# I love my N7, but I am going to throw it at the wall



## GatorsUF (Oct 14, 2011)

Why does my N7 seem to get stuck on the Google Splash screen constantly? I rebooted it earlier and it got stuck on the splash screen, now I can't even get it to boot up. It was running just fine, just having a problem with my works Wifi so I rebooted...

It has done this in the past a lot and the only way I was successful in getting it unstuck was by booting to bootloader and "fastboot reboot"

Am I the only one with this problem? I might have to take it back...


----------



## padraic (Jul 21, 2011)

Are you completely stock?

Sent from my Nexus 7 using Tapatalk 2


----------



## GatorsUF (Oct 14, 2011)

No

And I'd like a suggestion to get it to boot since I am at work with no computer

Sent from my Galaxy Nexus using Tapatalk 2


----------



## sekine12 (Oct 13, 2011)

Go to booloader, boot to recovery, and reboot from there. If you can't get to recovery, you're gonna have a hard time.


----------



## deltaechoe (Jul 20, 2011)

You aren't very patient, the reason that the device gets "stuck" on the splash screen is because it's doing a sort of file integrity check. Going off stock can kick that off quite frequently.

Think when you hard kill your windows PC and then the next time windows boots it will go and scan through all the files to make sure nothing is broken, well starting with android 4.1, your android device is doing something very similar. The trick is to just wait or it will keep doing it over and over again.


----------



## headcheese (Aug 1, 2011)

GatorsUF said:


> No
> 
> And I'd like a suggestion to get it to boot since I am at work with no computer
> 
> Sent from my Galaxy Nexus using Tapatalk 2


What recovery do you use? I had that issue but updating my recovery to the latest twrp seemed to have fixed it. YMMV

Sent from my SCH-I535 using Tapatalk 2


----------



## wigsplittinhatchet (Nov 5, 2011)

Are you running a custom kernal? What about undervolting? If you are undervolting it could cause this to happen.

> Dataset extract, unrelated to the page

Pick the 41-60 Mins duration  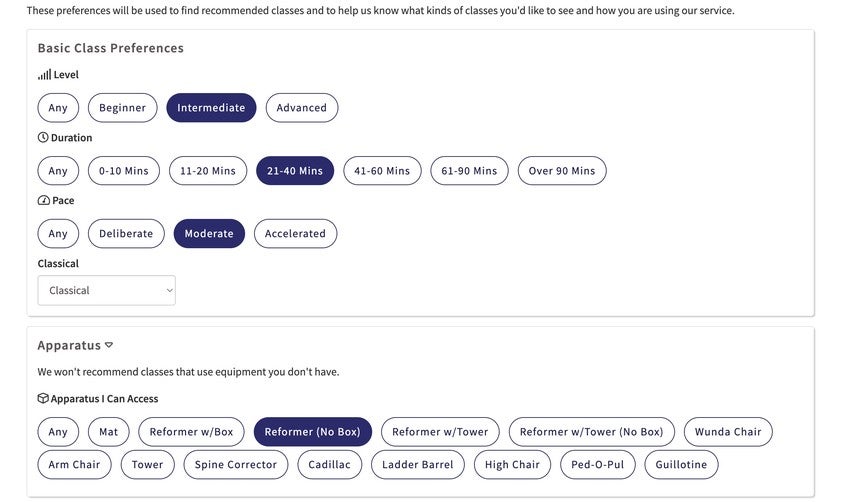[382, 171]
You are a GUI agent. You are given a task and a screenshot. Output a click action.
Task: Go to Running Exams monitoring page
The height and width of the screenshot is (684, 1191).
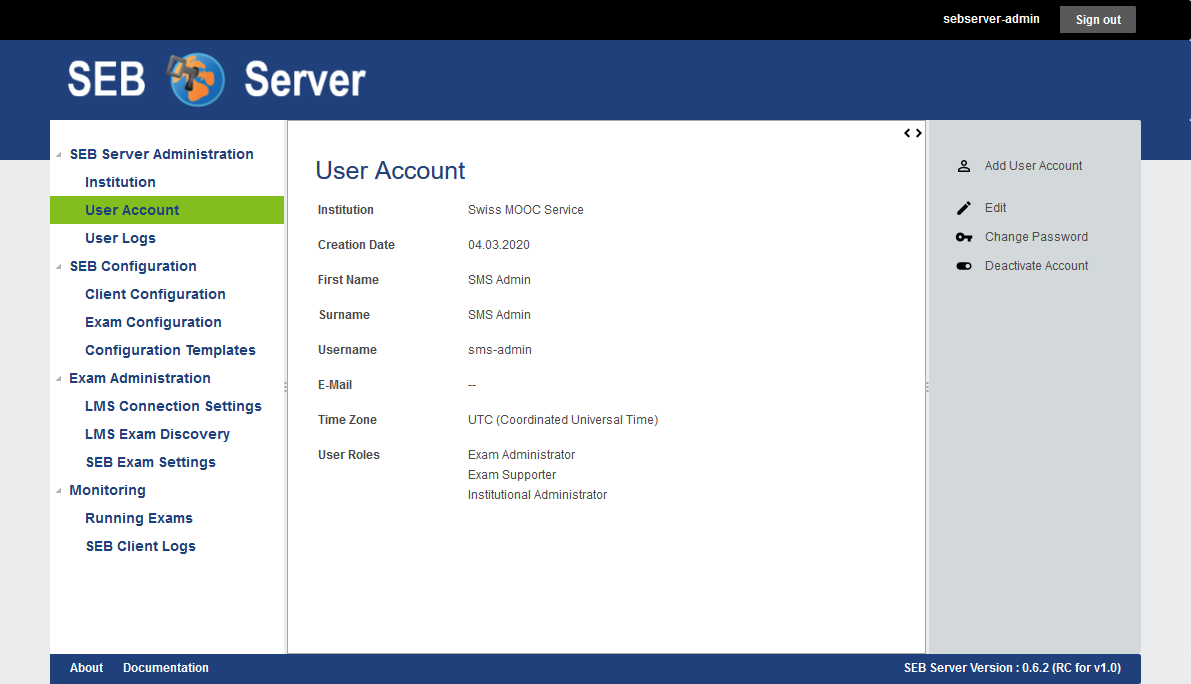click(x=139, y=518)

Sent from my DROIDX using RootzWiki


----------



## GatorsUF (Oct 14, 2011)

deltaechoe said:


> You aren't very patient, the reason that the device gets "stuck" on the splash screen is because it's doing a sort of file integrity check. Going off stock can kick that off quite frequently.
> 
> Think when you hard kill your windows PC and then the next time windows boots it will go and scan through all the files to make sure nothing is broken, well starting with android 4.1, your android device is doing something very similar. The trick is to just wait or it will keep doing it over and over again.


I am plenty patient, but it sits on the screen for over 5 mins literally, I give up and try again. I have had it sit on the splash screen for roughly 1-2 mins and then boot.

Sent from my Galaxy Nexus using Tapatalk 2


----------



## jayfried (Jan 5, 2012)

Need info on your setup to help troubleshoot. ROM, kernel and settings.

Sent from my Galaxy Nexus using Tapatalk 2


----------



## Mustang302LX (Jun 28, 2011)

I'm personally on CM10 with standard CM kernel and my boot times are always very fast.


----------



## kvswim (Aug 20, 2011)

If you're that mad over it, you could always give it to me 

Sent from my GT-P1000 using RootzWiki


----------



## kendon (Jan 11, 2012)

deltaechoe said:


> You aren't very patient, the reason that the device gets "stuck" on the splash screen is because it's doing a sort of file integrity check. Going off stock can kick that off quite frequently.


i have never seen an android device doing a "file integrity check". since 4.0 even dexopt has a progress indicator and counter, so you can see the progress.

doesn't anybody use logcat anymore to see what the device is doing when it doesn't work properly?


----------



## jewremy (Jun 15, 2011)

kendon said:


> i have never seen an android device doing a "file integrity check". since 4.0 even dexopt has a progress indicator and counter, so you can see the progress.
> 
> doesn't anybody use logcat anymore to see what the device is doing when it doesn't work properly?


I have the same issue every once in a while, and that was the first thing I thought of. However, no dice. It crashes on boot before adb starts.

OP: try to grab a last_kmsg next time it happens. That should help see what it is.

Sorry...here's the command:

cat /proc/last_kmsg /data/media/last_kmsg


----------



## ScooterG (Jan 1, 2012)

GatorsUF said:


> No
> 
> And I'd like a suggestion to get it to boot since I am at work with no computer
> 
> Sent from my Galaxy Nexus using Tapatalk 2


Have you tried throwing it against the wall? Works for me with my co-workers.


----------



## deltaechoe (Jul 20, 2011)

GatorsUF said:


> I am plenty patient, but it sits on the screen for over 5 mins literally, I give up and try again. I have had it sit on the splash screen for roughly 1-2 mins and then boot.
> 
> Sent from my Galaxy Nexus using Tapatalk 2


sometimes it can take up to 10 or even 15 minutes, but it will boot eventually


----------



## auxiliarypie (Jan 3, 2012)

kendon said:


> i have never seen an android device doing a "file integrity check". since 4.0 even dexopt has a progress indicator and counter, so you can see the progress.


its new to 4.1 and it can take a very long time, OP just needs to wait it out. if it's still stuck after 15mins THEN you have a problem

my gnex does this often


----------